# [Goal of the exercise]
Express the lines of the listing as a JSON list of strings, one string per line with blank lines omitted, starting at the line that contains "How do I perform: Collapse the Sort" and ending at the line that contains "point(858,471)".

================

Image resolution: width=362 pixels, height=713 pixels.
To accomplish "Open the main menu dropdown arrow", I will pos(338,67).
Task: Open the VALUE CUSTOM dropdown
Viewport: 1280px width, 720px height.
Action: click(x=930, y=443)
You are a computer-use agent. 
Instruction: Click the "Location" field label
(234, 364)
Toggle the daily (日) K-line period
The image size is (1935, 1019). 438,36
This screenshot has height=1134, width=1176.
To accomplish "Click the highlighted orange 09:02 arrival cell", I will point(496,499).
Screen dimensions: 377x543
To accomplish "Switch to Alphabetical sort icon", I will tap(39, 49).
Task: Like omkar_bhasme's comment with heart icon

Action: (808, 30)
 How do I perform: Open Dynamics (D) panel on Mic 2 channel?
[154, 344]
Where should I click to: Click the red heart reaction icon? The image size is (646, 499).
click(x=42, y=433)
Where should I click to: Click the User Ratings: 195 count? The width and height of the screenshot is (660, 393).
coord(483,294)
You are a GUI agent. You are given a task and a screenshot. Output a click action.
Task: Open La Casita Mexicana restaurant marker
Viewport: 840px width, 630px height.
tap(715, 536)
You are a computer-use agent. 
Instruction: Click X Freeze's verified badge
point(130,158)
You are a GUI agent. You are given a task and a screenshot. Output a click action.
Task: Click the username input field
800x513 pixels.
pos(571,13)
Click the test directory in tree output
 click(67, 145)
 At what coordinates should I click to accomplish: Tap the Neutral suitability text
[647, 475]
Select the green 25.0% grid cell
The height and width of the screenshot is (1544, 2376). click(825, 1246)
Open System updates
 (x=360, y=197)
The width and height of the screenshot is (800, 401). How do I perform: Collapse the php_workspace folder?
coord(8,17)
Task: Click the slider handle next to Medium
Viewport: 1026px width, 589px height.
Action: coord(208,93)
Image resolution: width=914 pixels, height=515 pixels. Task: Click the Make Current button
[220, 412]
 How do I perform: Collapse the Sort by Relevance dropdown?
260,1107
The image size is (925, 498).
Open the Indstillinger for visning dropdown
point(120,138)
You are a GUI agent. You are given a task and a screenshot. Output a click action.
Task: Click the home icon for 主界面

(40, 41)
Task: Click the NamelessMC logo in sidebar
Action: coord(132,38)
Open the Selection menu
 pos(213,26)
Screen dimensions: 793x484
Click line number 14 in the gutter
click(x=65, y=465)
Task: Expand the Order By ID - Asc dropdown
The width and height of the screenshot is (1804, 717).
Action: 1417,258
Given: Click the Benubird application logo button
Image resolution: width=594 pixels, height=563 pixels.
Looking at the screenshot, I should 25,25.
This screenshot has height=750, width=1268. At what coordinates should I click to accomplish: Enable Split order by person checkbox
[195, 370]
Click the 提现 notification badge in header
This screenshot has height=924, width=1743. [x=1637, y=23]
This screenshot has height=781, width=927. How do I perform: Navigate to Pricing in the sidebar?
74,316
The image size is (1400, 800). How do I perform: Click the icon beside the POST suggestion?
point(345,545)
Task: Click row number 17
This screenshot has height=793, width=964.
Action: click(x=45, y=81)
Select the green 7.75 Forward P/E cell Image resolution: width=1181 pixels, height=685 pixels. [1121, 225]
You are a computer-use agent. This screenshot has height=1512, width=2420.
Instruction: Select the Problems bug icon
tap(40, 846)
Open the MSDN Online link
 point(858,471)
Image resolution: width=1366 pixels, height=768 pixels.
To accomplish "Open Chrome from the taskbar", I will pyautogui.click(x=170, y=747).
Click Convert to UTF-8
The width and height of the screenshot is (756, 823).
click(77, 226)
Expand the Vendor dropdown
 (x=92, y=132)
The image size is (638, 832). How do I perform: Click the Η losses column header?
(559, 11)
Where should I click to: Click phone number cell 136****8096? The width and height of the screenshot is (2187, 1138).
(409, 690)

================

# [Answer to the problem]
[
  " How do I perform: Collapse the Sort by Relevance dropdown?",
  "260,1107",
  "The image size is (925, 498).",
  "Open the Indstillinger for visning dropdown",
  "point(120,138)",
  "You are a GUI agent. You are given a task and a screenshot. Output a click action.",
  "Task: Click the home icon for 主界面",
  "(40, 41)",
  "Task: Click the NamelessMC logo in sidebar",
  "Action: coord(132,38)",
  "Open the Selection menu",
  " pos(213,26)",
  "Screen dimensions: 793x484",
  "Click line number 14 in the gutter",
  "click(x=65, y=465)",
  "Task: Expand the Order By ID - Asc dropdown",
  "The width and height of the screenshot is (1804, 717).",
  "Action: 1417,258",
  "Given: Click the Benubird application logo button",
  "Image resolution: width=594 pixels, height=563 pixels.",
  "Looking at the screenshot, I should 25,25.",
  "This screenshot has height=750, width=1268. At what coordinates should I click to accomplish: Enable Split order by person checkbox",
  "[195, 370]",
  "Click the 提现 notification badge in header",
  "This screenshot has height=924, width=1743. [x=1637, y=23]",
  "This screenshot has height=781, width=927. How do I perform: Navigate to Pricing in the sidebar?",
  "74,316",
  "The image size is (1400, 800). How do I perform: Click the icon beside the POST suggestion?",
  "point(345,545)",
  "Task: Click row number 17",
  "This screenshot has height=793, width=964.",
  "Action: click(x=45, y=81)",
  "Select the green 7.75 Forward P/E cell Image resolution: width=1181 pixels, height=685 pixels. [1121, 225]",
  "You are a computer-use agent. This screenshot has height=1512, width=2420.",
  "Instruction: Select the Problems bug icon",
  "tap(40, 846)",
  "Open the MSDN Online link",
  " point(858,471)"
]